• **抜粋**:
※ ※ ※
KBC映像労働組合ニュース・2004年4月5日 第236号
行き詰まるKBC派遣の実態
4月1日の新聞では、ベアと専門職社員問題についてお伝えしましたが、今日は前号でお伝えできなかった部分についてお伝えします。(回答書は1日の新聞に掲載)
派遣について
組合 |
派遣についてだが、派遣料が上がった人もいるが、減ったところもあるのでプラスマイナスゼロになるのでしたよね。
(注)3月まで派遣があった放送進行部は、週に一度応援があったため、派遣料は『1.2名』分でした。ここの派遣が今年度からなくなり(会社の表現では「辞めた」そうです)、テレビ編成部に『1名』派遣が増えたため『0.2名』分派遣料が減りました。この金額と、派遣料が上がった金額が相殺されるため、会社としての派遣収入の総額は昨年度と同じになってます。 |
会社 |
そうです。 |
組合 |
それならば、(昨年は122%伸びたが)今年の利益は、定昇で上がる分と年俸が上がった分で減るのですね。 |
会社 |
そうなります。 |
組合 |
時間外は、実費だから関係ないと。 |
会社 |
それは違います。時間外管理費で、派遣料の3分の2を基本給と考えて算出している。去年はそれで助かった。 |
組合 |
ならば、時間外についても今年は利益が減りますよね。 |
会社 |
そうなります。業務委託にしろ、派遣にしろ、これまでは証拠が残ってない。見積もりすらない。こちらで、定価表を作って「今年は値引きですよ」とした。これで少なくとも去年は値引きでしたという証拠にはなる。「これからはそうしよう」と部長たちと相談して出しています。 |
組合 |
派遣にはデスク業務までやっている人間もいる。この部分をどう取っていくのか。 |
会社 |
やっています。デスク業務はプラス10万としています。しかしKBCからは「かんべんしてくれ」といわれる。KBCの内部監査が去年あって、うちに有利な部分もあったが、10月・11月に交渉しないと。2月にやっても「予算はもう決まった」と言われてしまう。 |
会社はこのように「努力はしている」という姿勢を強調しました。しかしこの日の団交の中では「派遣はもうあがらない。やり方を考えないと」と発言しています。また以前の団交では「年齢が上がって赤字になりかけている社員を引き上げたい」「派遣料が上がった専門職社員は年俸を上げます。」と発言しています。
※ ※ ※
• **表示情報**:
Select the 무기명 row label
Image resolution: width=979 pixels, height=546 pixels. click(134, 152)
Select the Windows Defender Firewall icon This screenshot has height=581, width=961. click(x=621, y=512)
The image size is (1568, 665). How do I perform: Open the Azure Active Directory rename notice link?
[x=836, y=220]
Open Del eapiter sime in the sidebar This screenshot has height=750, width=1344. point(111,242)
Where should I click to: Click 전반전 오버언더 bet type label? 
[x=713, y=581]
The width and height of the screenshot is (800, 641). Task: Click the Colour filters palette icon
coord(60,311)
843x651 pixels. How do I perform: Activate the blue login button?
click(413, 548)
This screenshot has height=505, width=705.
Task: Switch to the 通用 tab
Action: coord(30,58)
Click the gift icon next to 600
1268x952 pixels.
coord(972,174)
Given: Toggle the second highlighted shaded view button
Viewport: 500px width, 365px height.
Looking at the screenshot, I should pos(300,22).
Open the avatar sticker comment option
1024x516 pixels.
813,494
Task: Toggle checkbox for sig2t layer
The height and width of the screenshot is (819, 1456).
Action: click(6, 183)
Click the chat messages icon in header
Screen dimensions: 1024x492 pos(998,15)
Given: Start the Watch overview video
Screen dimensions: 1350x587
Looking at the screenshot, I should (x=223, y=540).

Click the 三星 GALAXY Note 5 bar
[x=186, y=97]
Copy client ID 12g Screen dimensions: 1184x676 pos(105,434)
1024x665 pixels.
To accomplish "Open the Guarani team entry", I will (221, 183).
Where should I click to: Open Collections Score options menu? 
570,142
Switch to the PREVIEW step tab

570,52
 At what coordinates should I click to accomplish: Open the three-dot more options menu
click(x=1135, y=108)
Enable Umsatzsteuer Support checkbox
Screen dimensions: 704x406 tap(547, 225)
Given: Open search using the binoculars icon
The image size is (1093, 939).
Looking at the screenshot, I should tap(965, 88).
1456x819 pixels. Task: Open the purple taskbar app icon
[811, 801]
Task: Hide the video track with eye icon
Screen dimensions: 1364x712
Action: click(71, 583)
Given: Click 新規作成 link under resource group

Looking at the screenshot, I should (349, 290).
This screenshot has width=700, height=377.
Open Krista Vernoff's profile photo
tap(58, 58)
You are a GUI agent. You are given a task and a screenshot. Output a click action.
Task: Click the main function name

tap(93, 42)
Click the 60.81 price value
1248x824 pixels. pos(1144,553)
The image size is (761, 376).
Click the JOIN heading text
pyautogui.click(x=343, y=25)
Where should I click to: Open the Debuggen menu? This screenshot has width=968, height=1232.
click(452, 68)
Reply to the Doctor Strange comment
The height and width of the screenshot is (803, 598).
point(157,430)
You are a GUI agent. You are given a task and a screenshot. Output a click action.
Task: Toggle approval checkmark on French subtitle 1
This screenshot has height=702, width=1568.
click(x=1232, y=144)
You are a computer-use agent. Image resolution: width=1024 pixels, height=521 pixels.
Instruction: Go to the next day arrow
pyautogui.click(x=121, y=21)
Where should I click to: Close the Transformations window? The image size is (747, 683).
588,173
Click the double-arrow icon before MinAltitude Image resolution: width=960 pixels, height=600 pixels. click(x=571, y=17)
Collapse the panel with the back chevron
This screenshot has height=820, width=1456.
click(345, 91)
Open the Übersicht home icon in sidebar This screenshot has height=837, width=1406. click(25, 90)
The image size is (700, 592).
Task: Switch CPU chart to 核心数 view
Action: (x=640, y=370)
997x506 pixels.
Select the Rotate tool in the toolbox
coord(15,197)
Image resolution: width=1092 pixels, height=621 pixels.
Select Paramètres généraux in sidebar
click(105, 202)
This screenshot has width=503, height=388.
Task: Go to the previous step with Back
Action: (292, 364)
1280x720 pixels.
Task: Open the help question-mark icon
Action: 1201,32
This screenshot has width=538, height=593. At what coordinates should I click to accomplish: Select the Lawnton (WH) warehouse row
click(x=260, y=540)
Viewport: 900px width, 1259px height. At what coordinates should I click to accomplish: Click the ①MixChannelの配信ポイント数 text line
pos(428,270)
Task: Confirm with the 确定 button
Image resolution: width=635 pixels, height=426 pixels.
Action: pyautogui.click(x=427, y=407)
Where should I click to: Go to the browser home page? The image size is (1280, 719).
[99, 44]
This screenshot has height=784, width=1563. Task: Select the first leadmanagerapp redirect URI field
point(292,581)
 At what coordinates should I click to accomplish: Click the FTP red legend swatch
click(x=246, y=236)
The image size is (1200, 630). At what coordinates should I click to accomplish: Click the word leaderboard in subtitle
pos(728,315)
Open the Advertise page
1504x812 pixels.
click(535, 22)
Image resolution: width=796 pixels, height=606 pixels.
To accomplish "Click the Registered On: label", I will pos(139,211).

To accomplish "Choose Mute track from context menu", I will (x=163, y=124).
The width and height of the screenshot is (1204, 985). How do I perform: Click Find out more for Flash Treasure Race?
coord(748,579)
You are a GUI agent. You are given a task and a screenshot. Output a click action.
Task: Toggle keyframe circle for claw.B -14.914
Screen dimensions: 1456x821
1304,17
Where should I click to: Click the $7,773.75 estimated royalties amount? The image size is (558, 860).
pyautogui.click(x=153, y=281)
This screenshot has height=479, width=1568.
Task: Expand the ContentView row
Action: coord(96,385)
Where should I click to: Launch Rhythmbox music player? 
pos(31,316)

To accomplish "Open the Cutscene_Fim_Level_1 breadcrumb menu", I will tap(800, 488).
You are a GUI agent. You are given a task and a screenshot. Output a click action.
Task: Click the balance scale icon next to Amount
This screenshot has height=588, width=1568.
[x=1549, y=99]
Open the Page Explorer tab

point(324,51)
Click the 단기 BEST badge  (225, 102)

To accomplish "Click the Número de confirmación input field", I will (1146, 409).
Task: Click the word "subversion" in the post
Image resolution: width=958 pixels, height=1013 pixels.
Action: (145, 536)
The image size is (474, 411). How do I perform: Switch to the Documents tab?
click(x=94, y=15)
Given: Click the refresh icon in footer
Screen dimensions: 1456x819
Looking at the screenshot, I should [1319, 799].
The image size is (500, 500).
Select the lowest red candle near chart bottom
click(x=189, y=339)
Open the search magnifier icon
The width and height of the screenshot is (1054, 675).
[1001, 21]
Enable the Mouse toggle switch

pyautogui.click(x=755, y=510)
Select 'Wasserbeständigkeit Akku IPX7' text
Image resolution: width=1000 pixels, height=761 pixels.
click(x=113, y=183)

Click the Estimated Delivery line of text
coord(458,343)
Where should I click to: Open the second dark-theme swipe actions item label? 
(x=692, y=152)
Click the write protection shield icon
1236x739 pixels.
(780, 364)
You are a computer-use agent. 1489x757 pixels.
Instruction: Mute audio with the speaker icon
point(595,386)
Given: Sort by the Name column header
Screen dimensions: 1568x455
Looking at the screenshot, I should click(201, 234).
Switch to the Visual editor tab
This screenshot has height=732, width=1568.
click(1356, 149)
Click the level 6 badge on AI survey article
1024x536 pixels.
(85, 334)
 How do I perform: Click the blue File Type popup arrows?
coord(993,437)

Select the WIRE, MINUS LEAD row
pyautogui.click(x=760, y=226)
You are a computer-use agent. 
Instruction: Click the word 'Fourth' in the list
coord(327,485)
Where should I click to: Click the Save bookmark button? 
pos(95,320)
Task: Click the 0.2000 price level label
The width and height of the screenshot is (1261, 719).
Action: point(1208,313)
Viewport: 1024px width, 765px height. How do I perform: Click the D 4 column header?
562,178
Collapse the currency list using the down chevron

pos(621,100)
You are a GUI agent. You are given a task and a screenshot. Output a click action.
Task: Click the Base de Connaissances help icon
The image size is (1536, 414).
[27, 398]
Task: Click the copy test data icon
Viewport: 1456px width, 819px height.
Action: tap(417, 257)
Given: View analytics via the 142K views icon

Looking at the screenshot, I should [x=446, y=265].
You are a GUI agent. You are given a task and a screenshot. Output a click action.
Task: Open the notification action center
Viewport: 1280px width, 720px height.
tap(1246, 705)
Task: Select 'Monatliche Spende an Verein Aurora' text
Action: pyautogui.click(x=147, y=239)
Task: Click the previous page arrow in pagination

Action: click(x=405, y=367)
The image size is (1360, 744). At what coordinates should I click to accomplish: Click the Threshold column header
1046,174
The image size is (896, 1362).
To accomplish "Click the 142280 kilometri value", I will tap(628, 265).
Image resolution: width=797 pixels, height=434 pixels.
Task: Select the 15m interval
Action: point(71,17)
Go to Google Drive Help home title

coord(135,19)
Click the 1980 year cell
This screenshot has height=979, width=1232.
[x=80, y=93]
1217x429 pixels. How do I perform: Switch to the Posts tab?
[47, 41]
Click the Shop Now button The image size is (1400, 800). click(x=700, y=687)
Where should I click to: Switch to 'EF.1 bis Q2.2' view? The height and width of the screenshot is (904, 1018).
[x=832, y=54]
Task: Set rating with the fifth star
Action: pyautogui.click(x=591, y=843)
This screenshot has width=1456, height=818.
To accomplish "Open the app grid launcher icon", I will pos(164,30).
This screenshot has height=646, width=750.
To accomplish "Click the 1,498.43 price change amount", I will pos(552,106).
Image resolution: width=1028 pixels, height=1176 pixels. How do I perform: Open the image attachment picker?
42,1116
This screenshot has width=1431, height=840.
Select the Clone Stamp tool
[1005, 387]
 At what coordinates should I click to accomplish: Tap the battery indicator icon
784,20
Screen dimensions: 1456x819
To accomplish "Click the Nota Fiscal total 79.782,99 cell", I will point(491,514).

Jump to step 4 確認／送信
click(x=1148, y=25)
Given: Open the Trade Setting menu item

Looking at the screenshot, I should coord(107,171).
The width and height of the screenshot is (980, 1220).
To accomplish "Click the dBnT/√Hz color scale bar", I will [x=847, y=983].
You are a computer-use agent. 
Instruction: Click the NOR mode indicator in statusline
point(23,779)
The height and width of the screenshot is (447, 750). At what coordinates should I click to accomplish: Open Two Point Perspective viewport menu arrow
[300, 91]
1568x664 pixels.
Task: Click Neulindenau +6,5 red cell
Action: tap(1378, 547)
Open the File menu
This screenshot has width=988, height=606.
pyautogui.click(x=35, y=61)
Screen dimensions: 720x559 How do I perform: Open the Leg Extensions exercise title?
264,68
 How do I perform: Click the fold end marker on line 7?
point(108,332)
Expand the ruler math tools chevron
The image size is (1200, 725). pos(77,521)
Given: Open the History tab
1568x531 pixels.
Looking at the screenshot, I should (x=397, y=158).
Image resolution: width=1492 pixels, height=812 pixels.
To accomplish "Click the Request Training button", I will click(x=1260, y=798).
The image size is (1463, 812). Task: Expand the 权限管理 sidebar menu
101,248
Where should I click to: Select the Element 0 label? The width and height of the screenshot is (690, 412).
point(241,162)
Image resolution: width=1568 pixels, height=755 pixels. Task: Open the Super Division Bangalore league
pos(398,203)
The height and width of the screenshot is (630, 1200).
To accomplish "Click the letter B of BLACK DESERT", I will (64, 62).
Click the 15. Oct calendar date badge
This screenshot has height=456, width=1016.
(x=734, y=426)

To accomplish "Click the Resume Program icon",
※ ※ ※
• **課題**:
(1) 組合ニュースによると、会社が派遣料の定価表を作ったのはなぜか。1〜3文で説明せよ。
(2) 組合ニュースの最後の段落で、「と発言しています」で受けている会社の発言をすべて抜き出せ。
(3) 組合ニュースの本文を、最後の文の後から続けて書け。

• **解答**:
(1) これまで業務委託でも派遣でも証拠が残っておらず、見積もりすらなかったからだ。定価表を作って「今年は値引きですよ」と示しておけば、少なくとも去年は値引きだったという証拠になる。

(2)
・派遣はもうあがらない。やり方を考えないと
・年齢が上がって赤字になりかけている社員を引き上げたい
・派遣料が上がった専門職社員は年俸を上げます。

(3)
これらを総合すると「派遣職場は人件費が安い有期雇用者を増やしたい。」ということであり、「派遣料が上がらなければ有期雇用者の年俸も上げない」という解釈も成り立ちます。スキルアップを個人に押し付けて当然という発言をしておきながら、このような発言を行うことは「毎年同じ賃金でも、毎年努力する人しかいりません。」と言っていることであり、労働者の努力に報いない会社は、断固として抗議していくべきです。
夏期一時金の回答は・・・
夏期一時金について
一時金については団交の最後に会社のほうから話をはじめました。
会社 |
一時金は、いつ頃の支給でと思っていますか。 |
組合 |
7月にローンを組んでいる人も多いので、そこまでには、とは思うが。 |
会社 |
じゃあ、回答はどのくらいに |
組合 |
回答は出せるなら早く出してほしい。「支給日が」ではない。納得いくまで話し合えばいいこと。いい回答がでるなら妥結の時期は関係ない。 |
会社の言い方は「時間切れ調印を前提に回答を出す。」「回答は準備できているがタイミングを計っている。」と言っているような印象がもたれました。これは労使協議の大切さを軽視した発言と組合は考えます。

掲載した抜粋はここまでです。